Bernard Arnault, France's richest man, says he will remain a tax resident of France despite a new 75% tax rate.

Editor’s Note: Jonathan Isaby has been Political Director of the TaxPayers’ Alliance – a UK campaign for lower taxes – since 2011.

Story highlights

Bernard Arnault, France's richest man, reportedly applying for Belgian citizenship

Arnault insists he will remain a tax citizen in his native France

Isaby: New 75% tax rate will lead to 'brain drain' in France

CNN  — 

No one knows for the time being as to what exactly Bernard Arnault, France’s richest man, intends to do in order to escape the punitively high 75% tax rate being proposed by President Francois Hollande.

But it should come as no surprise that he and scores of other wealthy French citizens are looking to organize their financial affairs differently so as to reduce their exposure to what amounts to little more than a smash-and-grab raid on the country’s most successful businessmen that will in all likelihood prove counter-productive.

Jonathan Isaby

After all, we live in a world where different countries operate with different tax regimes, competing (I would hope) to attract businesses – and therefore jobs – to their shores. So if one country creates an environment where those who have done well for themselves are suddenly stung with a massive hike in the money the state wants to confiscate from them, they cannot be blamed for wanting to rearrange their finances, their domicile or even their nationality.

And, lest we forget, those with the greatest financial resources are those who will find it easiest to relocate in that way. Hence, in the past, we have spoken of a “brain drain” when tax in a particular jurisdiction has become excessively high. And when those individuals relocate, not only will the country’s treasury miss the additional tax that they would have paid, but it most likely loses all the revenue that they were paying beforehand. That is one of the ways in which increasing a tax rate can reduce the total tax yield, thereby defeating the whole supposed object of the tax-raising exercise.

But don’t just take my word for that. In the final report of the UK’s 2020 Tax Commission, published earlier this year by the TaxPayers’ Alliance and Institute of Directors, we reviewed literature by academics the world over and looked at tax changes introduced in a number of different countries to demonstrate the folly of punitively high tax rates.

Most students of economics are familiar with the Laffer curve, named by Dr. Art Laffer, which demonstrates how higher taxes do not necessarily mean a higher tax yield, with there being a point (the peak of his curve) after which total revenue falls when the tax rate increases.

That lower tax rates increase the tax take has been demonstrated time and again in the real world: remember how JFK said in 1962 that “the soundest way to raise the revenues in the long term is to cut the rates now”? And then of course we saw that principle again put into practice by President Reagan and Prime Minister Thatcher on their respective sides of the Atlantic in the 1980s.

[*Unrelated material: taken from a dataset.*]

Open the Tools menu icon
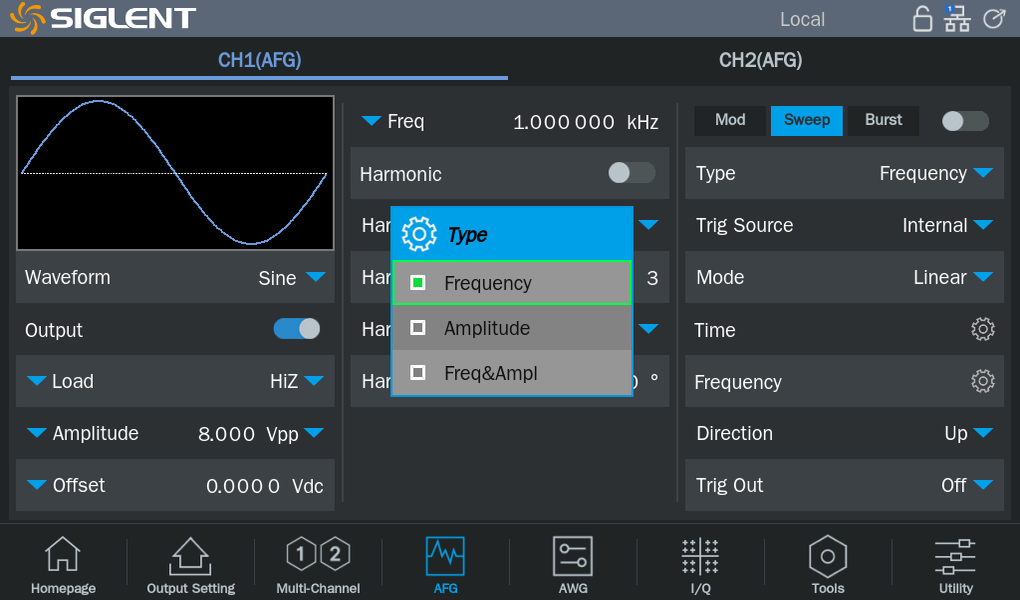 [827, 564]
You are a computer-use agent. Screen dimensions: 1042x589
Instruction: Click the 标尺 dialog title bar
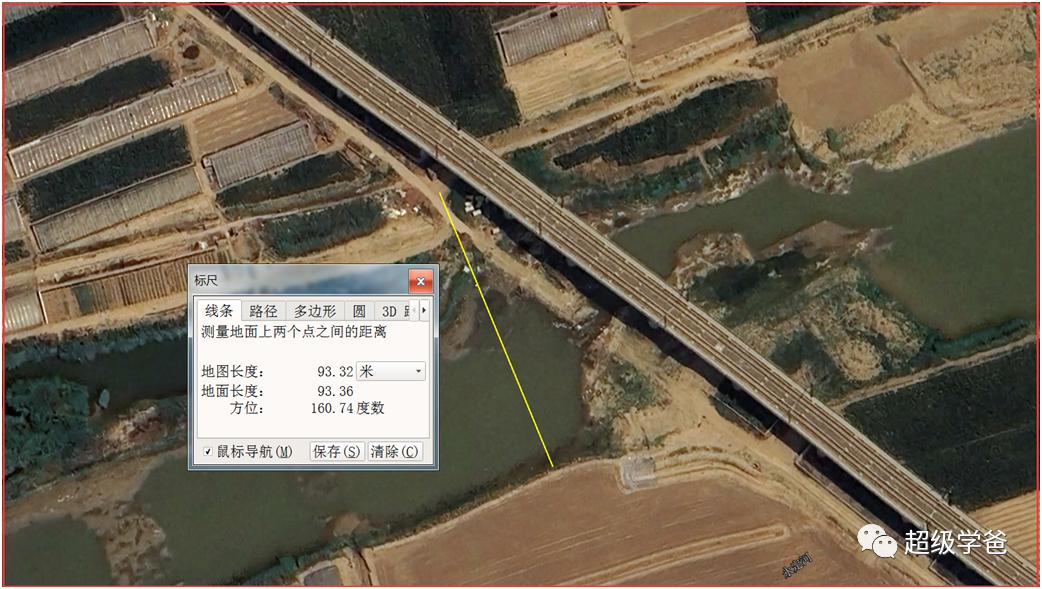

In the 2020 Tax Commission report, we also cite the work of Thomas Piketty, Emmanuel Saez and Stefanie Stantcheva, who have looked at the effects of tax changes specifically on the richest one per cent, amongst whose number Mr. Arnault features in France:

“The incomes of the top one per cent respond to taxes in three ways: (1) the standard supply-side channel through reduced economic activity, (2) the tax avoidance channel, (3) the compensation bargaining channel through efforts in influencing own pay setting. In other words, high earners will either respond to lower taxes by doing more productive work, by putting less effort into avoiding taxes or by putting more effort into negotiating for higher pay, as the post-tax rewards for all three are now higher.”

Conversely, the opposite is clearly true, with higher taxes making them less productive, more likely to find ways of avoiding taxes and so on.

Tax evasion is illegal and cannot be condoned, but tax avoidance is when people devise mechanisms which contravene an interpretation of the spirit of the law but are nonetheless perfectly legal and intended wholly or primarily to reduce their liabilities.

The onus should be on governments to change tax systems and close the loopholes that they allow to exist rather than to suggest that those using such schemes are to be condemned. Lower tax rates will reduce people’s incentive to avoid tax and a simplified tax code should also provide fewer opportunities for avoidance in the first place.

So if things get to the point where people are seriously considering changing nationality to reduce their tax bill, then that is a symptom of a tax system that has become seriously dysfunctional and in urgent need of reform.

As we can see, President Hollande is doing the French and their government’s coffers a disservice with the introduction of his new top rate of tax – and that ought to be a salutary lesson for anyone seeking to emulate it elsewhere.

The opinions expressed in this piece are solely those of Jonathan Isaby.